Information provided:

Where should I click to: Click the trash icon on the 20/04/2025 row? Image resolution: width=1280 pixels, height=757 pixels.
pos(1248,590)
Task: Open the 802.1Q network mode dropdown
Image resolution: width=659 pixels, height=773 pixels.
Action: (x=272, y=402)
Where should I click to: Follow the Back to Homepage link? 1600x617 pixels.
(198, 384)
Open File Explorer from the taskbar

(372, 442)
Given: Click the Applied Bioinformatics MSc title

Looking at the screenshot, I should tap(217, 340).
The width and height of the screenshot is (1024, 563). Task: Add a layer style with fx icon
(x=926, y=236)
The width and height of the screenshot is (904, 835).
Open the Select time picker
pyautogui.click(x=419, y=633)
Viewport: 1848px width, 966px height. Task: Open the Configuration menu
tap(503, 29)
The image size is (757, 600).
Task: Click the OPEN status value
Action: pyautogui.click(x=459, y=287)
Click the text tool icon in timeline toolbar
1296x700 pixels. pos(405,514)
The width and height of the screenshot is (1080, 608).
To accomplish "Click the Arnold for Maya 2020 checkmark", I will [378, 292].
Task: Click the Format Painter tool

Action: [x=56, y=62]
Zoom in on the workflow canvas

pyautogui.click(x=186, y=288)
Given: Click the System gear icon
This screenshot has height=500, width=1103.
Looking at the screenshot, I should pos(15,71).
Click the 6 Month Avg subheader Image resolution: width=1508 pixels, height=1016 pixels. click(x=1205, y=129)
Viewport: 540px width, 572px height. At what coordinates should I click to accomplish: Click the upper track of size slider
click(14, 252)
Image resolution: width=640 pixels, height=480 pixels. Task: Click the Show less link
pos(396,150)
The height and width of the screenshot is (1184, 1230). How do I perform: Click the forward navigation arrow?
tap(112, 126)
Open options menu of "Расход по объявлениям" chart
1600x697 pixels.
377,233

Required work:
What is needed is a verbatim copy of every line in the records above from the one containing "Given: Click the System gear icon" down to the one containing "Click the 6", both included, and nothing more.

Exercise solution:
Given: Click the System gear icon
This screenshot has height=500, width=1103.
Looking at the screenshot, I should pos(15,71).
Click the 6 Month Avg subheader Image resolution: width=1508 pixels, height=1016 pixels. click(x=1205, y=129)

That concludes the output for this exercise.